Convert the lines from the one with "Select the 淹没 flood analysis icon" through the end of the entries into a JSON list of strings, one string per line, leaving out blank lines.

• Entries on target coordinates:
--------------------
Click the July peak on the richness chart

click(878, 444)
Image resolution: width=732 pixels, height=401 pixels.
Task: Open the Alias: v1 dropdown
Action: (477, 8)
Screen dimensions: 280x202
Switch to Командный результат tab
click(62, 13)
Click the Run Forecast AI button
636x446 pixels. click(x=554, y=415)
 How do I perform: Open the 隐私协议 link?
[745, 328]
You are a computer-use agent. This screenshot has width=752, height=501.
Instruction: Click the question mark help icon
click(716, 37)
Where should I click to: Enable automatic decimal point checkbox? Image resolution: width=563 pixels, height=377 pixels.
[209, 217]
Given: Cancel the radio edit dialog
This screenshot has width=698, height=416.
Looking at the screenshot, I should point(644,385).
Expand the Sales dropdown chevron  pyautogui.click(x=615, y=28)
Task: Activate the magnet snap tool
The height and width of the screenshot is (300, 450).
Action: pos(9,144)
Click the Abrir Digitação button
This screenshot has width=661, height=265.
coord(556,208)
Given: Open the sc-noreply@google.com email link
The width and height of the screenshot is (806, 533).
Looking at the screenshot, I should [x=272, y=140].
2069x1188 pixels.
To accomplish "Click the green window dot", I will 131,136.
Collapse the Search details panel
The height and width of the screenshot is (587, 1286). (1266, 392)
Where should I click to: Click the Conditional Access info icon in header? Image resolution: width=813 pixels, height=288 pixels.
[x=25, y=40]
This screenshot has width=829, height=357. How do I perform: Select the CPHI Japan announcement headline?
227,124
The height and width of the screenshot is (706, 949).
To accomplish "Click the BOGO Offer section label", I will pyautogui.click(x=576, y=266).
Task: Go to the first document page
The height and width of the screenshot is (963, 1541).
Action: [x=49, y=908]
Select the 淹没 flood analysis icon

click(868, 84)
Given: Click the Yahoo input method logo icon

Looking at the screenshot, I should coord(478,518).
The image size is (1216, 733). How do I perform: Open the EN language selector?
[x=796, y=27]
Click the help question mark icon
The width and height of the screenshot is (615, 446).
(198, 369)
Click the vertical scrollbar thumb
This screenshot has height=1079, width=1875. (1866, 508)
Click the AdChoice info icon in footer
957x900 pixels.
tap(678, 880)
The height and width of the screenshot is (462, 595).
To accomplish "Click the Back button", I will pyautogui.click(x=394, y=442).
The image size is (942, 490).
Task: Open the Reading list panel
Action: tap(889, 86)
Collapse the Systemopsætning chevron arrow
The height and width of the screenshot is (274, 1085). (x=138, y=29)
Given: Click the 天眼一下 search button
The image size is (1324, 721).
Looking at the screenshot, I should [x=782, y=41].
--------------------
• FINAL ANSWER:
[
  "Select the 淹没 flood analysis icon",
  "click(868, 84)",
  "Given: Click the Yahoo input method logo icon",
  "Looking at the screenshot, I should coord(478,518).",
  "The image size is (1216, 733). How do I perform: Open the EN language selector?",
  "[x=796, y=27]",
  "Click the help question mark icon",
  "The width and height of the screenshot is (615, 446).",
  "(198, 369)",
  "Click the vertical scrollbar thumb",
  "This screenshot has height=1079, width=1875. (1866, 508)",
  "Click the AdChoice info icon in footer",
  "957x900 pixels.",
  "tap(678, 880)",
  "The height and width of the screenshot is (462, 595).",
  "To accomplish \"Click the Back button\", I will pyautogui.click(x=394, y=442).",
  "The image size is (942, 490).",
  "Task: Open the Reading list panel",
  "Action: tap(889, 86)",
  "Collapse the Systemopsætning chevron arrow",
  "The height and width of the screenshot is (274, 1085). (x=138, y=29)",
  "Given: Click the 天眼一下 search button",
  "The image size is (1324, 721).",
  "Looking at the screenshot, I should [x=782, y=41]."
]